Background: Segmental duplications (SDs) on 22q11.2 (LCR22), serve as substrates for meiotic non-allelic homologous recombination (NAHR) events resulting in several clinically significant genomic disorders.

Results: To understand the duplication activity leading to the complicated SD structure of this region, we have applied the A-Bruijn graph algorithm to decompose the 22q11.2 SDs to 523 fundamental duplication sequences, termed subunits. Cross-species syntenic analysis of primate genomes demonstrates that many of these LCR22 subunits emerged very recently, especially those implicated in human genomic disorders. Some subunits have expanded more actively than others, and young Alu SINEs, are associated much more frequently with duplicated sequences that have undergone active expansion, confirming their role in mediating recombination events. Many copy number variations (CNVs) exist on 22q11.2, some flanked by SDs. Interestingly, two chromosome breakpoints for 13 CNVs (mean length 65 kb) are located in paralogous subunits, providing direct evidence that SD subunits could contribute to CNV formation.
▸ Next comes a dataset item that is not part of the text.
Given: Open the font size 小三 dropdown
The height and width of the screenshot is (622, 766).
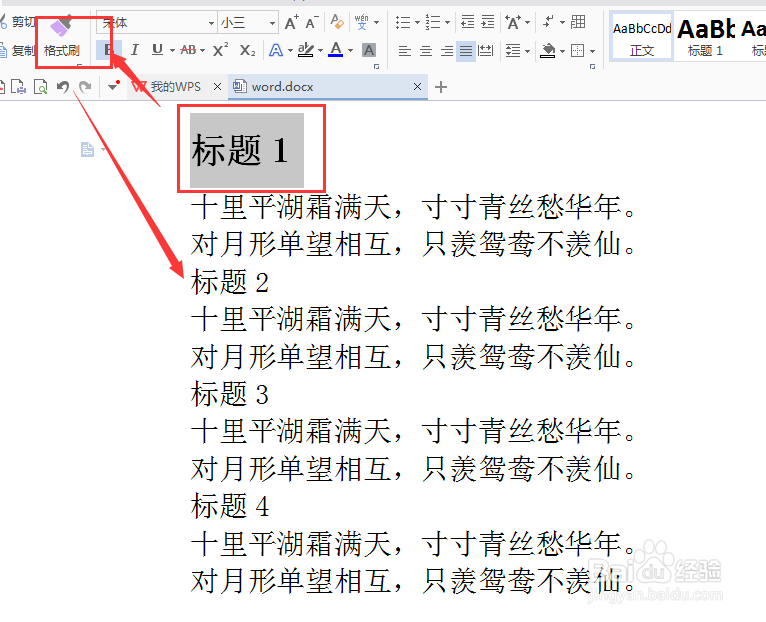Looking at the screenshot, I should pos(273,23).
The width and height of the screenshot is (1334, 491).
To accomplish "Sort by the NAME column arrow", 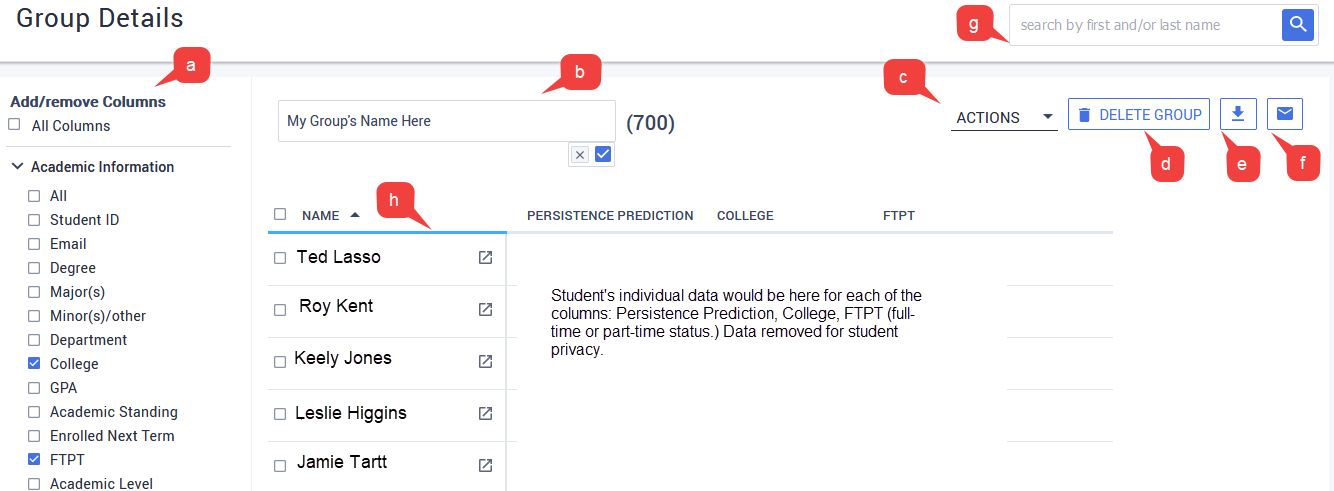I will click(355, 215).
Sequence analysis of PACs or BACs identified extra CNVs, specifically, 10 insertions and 18 deletions within 22q11.2; four were more than 10 kb in size and most contained young AluYs at their breakpoints.

Conclusions: Our study indicates that AluYs are implicated in the past and current duplication events, and moreover suggests that DNA rearrangements in 22q11.2 genomic disorders perhaps do not occur randomly but involve both actively expanded duplication subunits and Alu elements.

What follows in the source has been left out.